TO BE DONE
Copy each of the following rows verbatim, with nothing changed.

Records from a dataset
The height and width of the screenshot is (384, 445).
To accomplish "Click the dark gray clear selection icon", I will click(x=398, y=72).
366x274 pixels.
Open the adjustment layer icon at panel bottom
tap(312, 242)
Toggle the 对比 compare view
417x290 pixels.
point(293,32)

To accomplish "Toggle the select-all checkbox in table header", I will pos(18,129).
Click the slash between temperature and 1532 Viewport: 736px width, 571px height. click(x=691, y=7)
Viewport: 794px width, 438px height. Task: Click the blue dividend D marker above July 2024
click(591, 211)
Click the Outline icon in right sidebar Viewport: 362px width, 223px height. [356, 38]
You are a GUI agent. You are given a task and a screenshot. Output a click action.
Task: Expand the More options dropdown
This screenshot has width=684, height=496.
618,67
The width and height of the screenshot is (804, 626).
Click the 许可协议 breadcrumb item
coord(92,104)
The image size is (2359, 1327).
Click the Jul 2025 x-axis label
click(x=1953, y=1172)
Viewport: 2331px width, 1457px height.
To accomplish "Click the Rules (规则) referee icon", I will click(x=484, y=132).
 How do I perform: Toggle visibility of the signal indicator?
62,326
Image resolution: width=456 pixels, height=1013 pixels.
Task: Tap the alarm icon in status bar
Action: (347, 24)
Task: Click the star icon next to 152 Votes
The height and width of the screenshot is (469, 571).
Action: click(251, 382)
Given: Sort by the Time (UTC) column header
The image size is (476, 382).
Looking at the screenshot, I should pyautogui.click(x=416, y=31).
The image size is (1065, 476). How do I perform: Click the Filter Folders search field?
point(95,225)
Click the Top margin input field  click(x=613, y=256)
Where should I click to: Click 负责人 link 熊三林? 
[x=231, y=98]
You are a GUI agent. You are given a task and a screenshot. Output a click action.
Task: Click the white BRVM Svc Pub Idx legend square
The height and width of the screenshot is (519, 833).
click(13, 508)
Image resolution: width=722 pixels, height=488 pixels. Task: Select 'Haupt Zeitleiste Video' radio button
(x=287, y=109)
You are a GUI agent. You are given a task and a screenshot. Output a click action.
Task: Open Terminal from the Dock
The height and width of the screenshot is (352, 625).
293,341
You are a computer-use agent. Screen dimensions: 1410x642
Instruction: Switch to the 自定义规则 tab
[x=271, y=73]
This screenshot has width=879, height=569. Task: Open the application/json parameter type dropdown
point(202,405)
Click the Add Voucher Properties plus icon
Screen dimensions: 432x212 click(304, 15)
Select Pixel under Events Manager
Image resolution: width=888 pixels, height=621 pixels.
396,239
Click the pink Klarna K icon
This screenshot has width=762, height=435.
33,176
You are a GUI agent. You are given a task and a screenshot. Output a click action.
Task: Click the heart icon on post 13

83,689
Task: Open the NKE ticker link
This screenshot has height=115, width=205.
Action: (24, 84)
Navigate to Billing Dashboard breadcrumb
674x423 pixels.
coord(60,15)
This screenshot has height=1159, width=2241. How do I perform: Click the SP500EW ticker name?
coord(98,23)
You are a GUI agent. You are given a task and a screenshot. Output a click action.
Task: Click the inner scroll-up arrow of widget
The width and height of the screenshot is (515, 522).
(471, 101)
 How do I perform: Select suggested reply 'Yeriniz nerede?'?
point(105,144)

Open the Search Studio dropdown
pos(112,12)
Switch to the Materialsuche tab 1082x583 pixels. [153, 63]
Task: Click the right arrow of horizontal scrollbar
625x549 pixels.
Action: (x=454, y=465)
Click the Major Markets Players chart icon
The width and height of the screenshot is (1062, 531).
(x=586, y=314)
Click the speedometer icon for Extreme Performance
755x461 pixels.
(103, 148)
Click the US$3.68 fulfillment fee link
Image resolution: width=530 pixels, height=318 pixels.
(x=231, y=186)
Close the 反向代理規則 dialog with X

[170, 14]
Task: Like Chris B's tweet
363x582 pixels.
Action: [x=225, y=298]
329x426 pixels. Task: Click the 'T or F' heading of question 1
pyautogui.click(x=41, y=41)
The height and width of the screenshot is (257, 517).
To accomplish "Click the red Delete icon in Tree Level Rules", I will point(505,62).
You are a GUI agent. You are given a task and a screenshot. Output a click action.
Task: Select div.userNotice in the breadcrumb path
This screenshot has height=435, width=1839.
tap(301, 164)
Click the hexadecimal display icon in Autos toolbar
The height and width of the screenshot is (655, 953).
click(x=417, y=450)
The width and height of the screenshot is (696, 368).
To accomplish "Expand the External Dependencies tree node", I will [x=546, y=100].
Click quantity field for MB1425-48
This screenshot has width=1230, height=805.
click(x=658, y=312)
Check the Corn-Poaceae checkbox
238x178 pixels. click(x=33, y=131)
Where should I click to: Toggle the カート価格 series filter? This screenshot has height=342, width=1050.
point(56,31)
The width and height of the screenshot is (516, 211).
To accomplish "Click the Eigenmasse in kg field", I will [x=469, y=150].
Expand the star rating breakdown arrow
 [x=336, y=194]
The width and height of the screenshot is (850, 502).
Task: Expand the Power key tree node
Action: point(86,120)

WRITTEN RESPONSE
The height and width of the screenshot is (384, 445).
To accomplish "Click the dark gray clear selection icon", I will click(x=398, y=72).
366x274 pixels.
Open the adjustment layer icon at panel bottom
tap(312, 242)
Toggle the 对比 compare view
417x290 pixels.
point(293,32)

To accomplish "Toggle the select-all checkbox in table header", I will pos(18,129).
Click the slash between temperature and 1532 Viewport: 736px width, 571px height. click(x=691, y=7)
Viewport: 794px width, 438px height. Task: Click the blue dividend D marker above July 2024
click(591, 211)
Click the Outline icon in right sidebar Viewport: 362px width, 223px height. [356, 38]
You are a GUI agent. You are given a task and a screenshot. Output a click action.
Task: Expand the More options dropdown
This screenshot has width=684, height=496.
618,67
The width and height of the screenshot is (804, 626).
Click the 许可协议 breadcrumb item
coord(92,104)
The image size is (2359, 1327).
Click the Jul 2025 x-axis label
click(x=1953, y=1172)
Viewport: 2331px width, 1457px height.
To accomplish "Click the Rules (规则) referee icon", I will click(x=484, y=132).
 How do I perform: Toggle visibility of the signal indicator?
62,326
Image resolution: width=456 pixels, height=1013 pixels.
Task: Tap the alarm icon in status bar
Action: (347, 24)
Task: Click the star icon next to 152 Votes
The height and width of the screenshot is (469, 571).
Action: click(251, 382)
Given: Sort by the Time (UTC) column header
The image size is (476, 382).
Looking at the screenshot, I should pyautogui.click(x=416, y=31).
The image size is (1065, 476). How do I perform: Click the Filter Folders search field?
point(95,225)
Click the Top margin input field  click(x=613, y=256)
Where should I click to: Click 负责人 link 熊三林? 
[x=231, y=98]
You are a GUI agent. You are given a task and a screenshot. Output a click action.
Task: Click the white BRVM Svc Pub Idx legend square
The height and width of the screenshot is (519, 833).
click(13, 508)
Image resolution: width=722 pixels, height=488 pixels. Task: Select 'Haupt Zeitleiste Video' radio button
(x=287, y=109)
You are a GUI agent. You are given a task and a screenshot. Output a click action.
Task: Open Terminal from the Dock
The height and width of the screenshot is (352, 625).
293,341
You are a computer-use agent. Screen dimensions: 1410x642
Instruction: Switch to the 自定义规则 tab
[x=271, y=73]
This screenshot has width=879, height=569. Task: Open the application/json parameter type dropdown
point(202,405)
Click the Add Voucher Properties plus icon
Screen dimensions: 432x212 click(304, 15)
Select Pixel under Events Manager
Image resolution: width=888 pixels, height=621 pixels.
396,239
Click the pink Klarna K icon
This screenshot has width=762, height=435.
33,176
You are a GUI agent. You are given a task and a screenshot. Output a click action.
Task: Click the heart icon on post 13

83,689
Task: Open the NKE ticker link
This screenshot has height=115, width=205.
Action: (24, 84)
Navigate to Billing Dashboard breadcrumb
674x423 pixels.
coord(60,15)
This screenshot has height=1159, width=2241. How do I perform: Click the SP500EW ticker name?
coord(98,23)
You are a GUI agent. You are given a task and a screenshot. Output a click action.
Task: Click the inner scroll-up arrow of widget
The width and height of the screenshot is (515, 522).
(471, 101)
 How do I perform: Select suggested reply 'Yeriniz nerede?'?
point(105,144)

Open the Search Studio dropdown
pos(112,12)
Switch to the Materialsuche tab 1082x583 pixels. [153, 63]
Task: Click the right arrow of horizontal scrollbar
625x549 pixels.
Action: (x=454, y=465)
Click the Major Markets Players chart icon
The width and height of the screenshot is (1062, 531).
(x=586, y=314)
Click the speedometer icon for Extreme Performance
755x461 pixels.
(103, 148)
Click the US$3.68 fulfillment fee link
Image resolution: width=530 pixels, height=318 pixels.
(x=231, y=186)
Close the 反向代理規則 dialog with X

[170, 14]
Task: Like Chris B's tweet
363x582 pixels.
Action: [x=225, y=298]
329x426 pixels. Task: Click the 'T or F' heading of question 1
pyautogui.click(x=41, y=41)
The height and width of the screenshot is (257, 517).
To accomplish "Click the red Delete icon in Tree Level Rules", I will point(505,62).
You are a GUI agent. You are given a task and a screenshot. Output a click action.
Task: Select div.userNotice in the breadcrumb path
This screenshot has height=435, width=1839.
tap(301, 164)
Click the hexadecimal display icon in Autos toolbar
The height and width of the screenshot is (655, 953).
click(x=417, y=450)
The width and height of the screenshot is (696, 368).
To accomplish "Expand the External Dependencies tree node", I will [x=546, y=100].
Click quantity field for MB1425-48
This screenshot has width=1230, height=805.
click(x=658, y=312)
Check the Corn-Poaceae checkbox
238x178 pixels. click(x=33, y=131)
Where should I click to: Toggle the カート価格 series filter? This screenshot has height=342, width=1050.
point(56,31)
The width and height of the screenshot is (516, 211).
To accomplish "Click the Eigenmasse in kg field", I will [x=469, y=150].
Expand the star rating breakdown arrow
 [x=336, y=194]
The width and height of the screenshot is (850, 502).
Task: Expand the Power key tree node
Action: point(86,120)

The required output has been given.